GIVEN PROBLEM A: Write out, word for word, the whole passage on rapidity and faster-than-light expansion.

--- START ARTICLE ---

I understand that, but how faster than light avoids transfinite, or "more" than infinite, rapidity?
 
As light has infinite rapidity, in this view, there is no faster than light expansion.
 
But I thought it is proven, or at least largely believed, that space expansion is faster than light at the greatest scales. Quote from Wikipedia: "Two reference frames that are globally separated can be moving apart faster than light without violating special relativity". So rapidity ceases to be valid here?
 
Since speed = distance/time, the definition of "speed" depends on the definitions of "distance" and "time". The definitions used in special relativity do not generalize easily to the curved spacetimes of cosmology. The definitions used in cosmology are, however, easily applied in special relativity. When this done, speed turns out to rapidity!
 
Expansion is best represented by a scaling factor and not a speed. It acts as a multiplicative factor on distances. If two "comoving" points are separated by a distance of 2 light years at time t, and the distance becomes 2.1 light years at time (t+1year), then the same rate of expansion will take a distance of 200 light years to 210 light years. That's an increase of 10 light years in 1 year, or "faster than the speed of light". But any rate of expansion will have a "faster than light" increase in distance if you start with a large enough distance between points. Of course, the speed of light limit only applies to the relative speed of two objects at the same point in space, not two distant points.

--- END ARTICLE ---
--- START DATA FOR THE TASK ---

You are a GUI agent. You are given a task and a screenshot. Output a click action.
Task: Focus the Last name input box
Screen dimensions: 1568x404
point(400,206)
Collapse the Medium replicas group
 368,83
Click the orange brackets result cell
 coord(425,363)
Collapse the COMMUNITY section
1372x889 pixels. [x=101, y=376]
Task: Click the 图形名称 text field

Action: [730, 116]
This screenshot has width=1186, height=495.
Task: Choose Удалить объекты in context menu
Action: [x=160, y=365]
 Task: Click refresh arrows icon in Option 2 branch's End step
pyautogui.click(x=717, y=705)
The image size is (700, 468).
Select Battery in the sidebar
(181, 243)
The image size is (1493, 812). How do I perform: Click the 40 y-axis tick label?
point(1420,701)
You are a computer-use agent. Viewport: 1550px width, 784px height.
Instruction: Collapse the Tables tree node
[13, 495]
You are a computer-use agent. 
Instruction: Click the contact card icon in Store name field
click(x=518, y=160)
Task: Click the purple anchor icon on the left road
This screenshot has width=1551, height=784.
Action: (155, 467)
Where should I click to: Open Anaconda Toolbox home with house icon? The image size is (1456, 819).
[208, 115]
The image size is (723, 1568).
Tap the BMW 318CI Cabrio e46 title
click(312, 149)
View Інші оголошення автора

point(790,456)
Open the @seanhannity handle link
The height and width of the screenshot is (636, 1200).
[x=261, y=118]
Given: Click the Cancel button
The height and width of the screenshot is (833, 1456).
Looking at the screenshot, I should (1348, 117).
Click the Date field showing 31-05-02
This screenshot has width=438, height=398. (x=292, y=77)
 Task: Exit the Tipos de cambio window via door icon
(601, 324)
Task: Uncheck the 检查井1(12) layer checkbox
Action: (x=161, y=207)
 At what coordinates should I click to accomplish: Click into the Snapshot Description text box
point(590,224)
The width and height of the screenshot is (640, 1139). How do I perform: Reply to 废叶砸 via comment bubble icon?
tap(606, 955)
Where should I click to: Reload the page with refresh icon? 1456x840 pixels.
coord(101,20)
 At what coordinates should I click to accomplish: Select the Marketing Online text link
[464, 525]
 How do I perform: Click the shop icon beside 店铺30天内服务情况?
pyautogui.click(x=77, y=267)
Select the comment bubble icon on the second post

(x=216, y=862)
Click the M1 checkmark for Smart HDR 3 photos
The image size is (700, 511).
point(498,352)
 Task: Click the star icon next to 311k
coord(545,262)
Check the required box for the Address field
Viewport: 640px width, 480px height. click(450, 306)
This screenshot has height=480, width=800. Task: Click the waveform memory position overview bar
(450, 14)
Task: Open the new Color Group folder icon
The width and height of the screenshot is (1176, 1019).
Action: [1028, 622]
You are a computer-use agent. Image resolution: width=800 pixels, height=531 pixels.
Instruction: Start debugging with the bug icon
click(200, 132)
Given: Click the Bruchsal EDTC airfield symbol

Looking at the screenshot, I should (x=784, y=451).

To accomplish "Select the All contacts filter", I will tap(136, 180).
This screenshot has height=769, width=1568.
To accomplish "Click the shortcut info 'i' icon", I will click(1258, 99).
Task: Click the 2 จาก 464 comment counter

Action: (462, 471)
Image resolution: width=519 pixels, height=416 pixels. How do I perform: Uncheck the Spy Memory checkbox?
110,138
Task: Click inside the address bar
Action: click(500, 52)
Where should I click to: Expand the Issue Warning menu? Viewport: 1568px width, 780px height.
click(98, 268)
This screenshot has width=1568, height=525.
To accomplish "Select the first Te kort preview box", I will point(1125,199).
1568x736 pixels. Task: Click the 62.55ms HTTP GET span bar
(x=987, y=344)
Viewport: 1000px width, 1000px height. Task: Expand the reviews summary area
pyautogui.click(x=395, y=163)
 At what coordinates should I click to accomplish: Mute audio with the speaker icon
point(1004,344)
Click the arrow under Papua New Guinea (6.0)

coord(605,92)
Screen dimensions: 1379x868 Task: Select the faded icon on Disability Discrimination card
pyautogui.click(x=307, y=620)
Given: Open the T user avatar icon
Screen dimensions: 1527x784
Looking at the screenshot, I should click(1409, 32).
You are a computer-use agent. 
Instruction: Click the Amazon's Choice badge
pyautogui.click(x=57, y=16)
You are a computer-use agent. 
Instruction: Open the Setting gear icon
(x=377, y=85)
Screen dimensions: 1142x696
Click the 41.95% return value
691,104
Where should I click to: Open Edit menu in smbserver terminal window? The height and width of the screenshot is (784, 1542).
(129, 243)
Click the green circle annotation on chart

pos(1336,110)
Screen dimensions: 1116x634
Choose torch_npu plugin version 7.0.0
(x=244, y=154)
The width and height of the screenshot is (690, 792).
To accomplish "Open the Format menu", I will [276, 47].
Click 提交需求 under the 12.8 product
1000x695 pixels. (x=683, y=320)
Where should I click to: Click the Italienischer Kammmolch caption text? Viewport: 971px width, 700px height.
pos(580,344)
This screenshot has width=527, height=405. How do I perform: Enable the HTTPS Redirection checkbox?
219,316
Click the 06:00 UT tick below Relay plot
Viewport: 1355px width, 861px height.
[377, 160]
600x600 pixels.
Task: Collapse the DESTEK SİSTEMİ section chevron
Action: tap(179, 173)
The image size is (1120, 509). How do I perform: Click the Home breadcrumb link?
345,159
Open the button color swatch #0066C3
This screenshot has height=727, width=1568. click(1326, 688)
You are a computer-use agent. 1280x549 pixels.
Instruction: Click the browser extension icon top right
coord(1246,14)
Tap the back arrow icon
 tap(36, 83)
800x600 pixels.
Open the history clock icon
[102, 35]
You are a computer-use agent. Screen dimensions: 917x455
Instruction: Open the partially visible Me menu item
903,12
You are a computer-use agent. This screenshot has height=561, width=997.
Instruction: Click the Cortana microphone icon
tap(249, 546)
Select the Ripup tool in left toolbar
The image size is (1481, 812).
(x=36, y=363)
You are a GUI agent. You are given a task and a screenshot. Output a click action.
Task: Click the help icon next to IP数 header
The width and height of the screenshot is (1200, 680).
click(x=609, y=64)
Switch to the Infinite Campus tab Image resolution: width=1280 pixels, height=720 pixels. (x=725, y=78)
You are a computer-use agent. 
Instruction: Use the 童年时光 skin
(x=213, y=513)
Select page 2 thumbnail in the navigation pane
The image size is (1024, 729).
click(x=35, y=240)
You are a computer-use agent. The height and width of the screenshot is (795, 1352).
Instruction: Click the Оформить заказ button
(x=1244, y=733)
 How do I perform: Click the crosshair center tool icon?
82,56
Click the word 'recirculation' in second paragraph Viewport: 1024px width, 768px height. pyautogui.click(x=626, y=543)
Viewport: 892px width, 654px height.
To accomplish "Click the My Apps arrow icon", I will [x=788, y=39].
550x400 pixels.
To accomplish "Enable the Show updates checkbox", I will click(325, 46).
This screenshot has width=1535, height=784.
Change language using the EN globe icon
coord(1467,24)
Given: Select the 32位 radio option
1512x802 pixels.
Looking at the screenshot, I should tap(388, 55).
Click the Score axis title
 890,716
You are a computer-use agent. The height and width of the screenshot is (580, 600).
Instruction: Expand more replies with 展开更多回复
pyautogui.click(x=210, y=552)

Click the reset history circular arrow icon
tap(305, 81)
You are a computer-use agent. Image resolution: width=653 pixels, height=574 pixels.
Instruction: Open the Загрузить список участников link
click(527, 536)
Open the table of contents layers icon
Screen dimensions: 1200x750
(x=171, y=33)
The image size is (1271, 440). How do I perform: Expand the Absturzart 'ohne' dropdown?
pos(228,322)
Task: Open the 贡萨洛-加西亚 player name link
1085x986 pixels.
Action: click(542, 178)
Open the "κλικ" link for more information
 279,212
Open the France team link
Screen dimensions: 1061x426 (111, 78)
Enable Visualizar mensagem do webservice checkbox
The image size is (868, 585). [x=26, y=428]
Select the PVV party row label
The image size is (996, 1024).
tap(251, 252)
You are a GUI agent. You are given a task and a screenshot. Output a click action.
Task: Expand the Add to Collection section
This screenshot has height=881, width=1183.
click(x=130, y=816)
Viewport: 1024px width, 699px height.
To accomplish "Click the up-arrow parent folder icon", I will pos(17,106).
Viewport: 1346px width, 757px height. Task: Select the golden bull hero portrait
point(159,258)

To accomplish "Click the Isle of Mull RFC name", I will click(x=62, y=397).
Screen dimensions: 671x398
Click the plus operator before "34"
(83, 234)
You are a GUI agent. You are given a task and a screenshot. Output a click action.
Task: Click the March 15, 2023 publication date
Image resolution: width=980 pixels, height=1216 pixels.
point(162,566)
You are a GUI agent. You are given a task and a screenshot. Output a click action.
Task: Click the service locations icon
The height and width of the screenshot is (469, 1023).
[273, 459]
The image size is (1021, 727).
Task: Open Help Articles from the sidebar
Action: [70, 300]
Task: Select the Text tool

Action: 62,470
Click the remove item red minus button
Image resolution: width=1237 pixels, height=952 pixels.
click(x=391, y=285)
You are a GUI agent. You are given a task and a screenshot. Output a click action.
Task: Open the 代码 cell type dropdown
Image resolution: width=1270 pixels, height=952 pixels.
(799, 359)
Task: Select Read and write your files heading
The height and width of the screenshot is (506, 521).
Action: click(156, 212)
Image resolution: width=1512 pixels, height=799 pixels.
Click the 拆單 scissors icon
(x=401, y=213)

--- END DATA FOR THE TASK ---

GIVEN PROBLEM B: Report every line of the entries that contains the word "history". Case counts.

FULL ANSWER A:
I understand that, but how faster than light avoids transfinite, or "more" than infinite, rapidity?
 
As light has infinite rapidity, in this view, there is no faster than light expansion.
 
But I thought it is proven, or at least largely believed, that space expansion is faster than light at the greatest scales. Quote from Wikipedia: "Two reference frames that are globally separated can be moving apart faster than light without violating special relativity". So rapidity ceases to be valid here?
 
Since speed = distance/time, the definition of "speed" depends on the definitions of "distance" and "time". The definitions used in special relativity do not generalize easily to the curved spacetimes of cosmology. The definitions used in cosmology are, however, easily applied in special relativity. When this done, speed turns out to rapidity!
 
Expansion is best represented by a scaling factor and not a speed. It acts as a multiplicative factor on distances. If two "comoving" points are separated by a distance of 2 light years at time t, and the distance becomes 2.1 light years at time (t+1year), then the same rate of expansion will take a distance of 200 light years to 210 light years. That's an increase of 10 light years in 1 year, or "faster than the speed of light". But any rate of expansion will have a "faster than light" increase in distance if you start with a large enough distance between points. Of course, the speed of light limit only applies to the relative speed of two objects at the same point in space, not two distant points.

FULL ANSWER B:
Open the history clock icon
Click the reset history circular arrow icon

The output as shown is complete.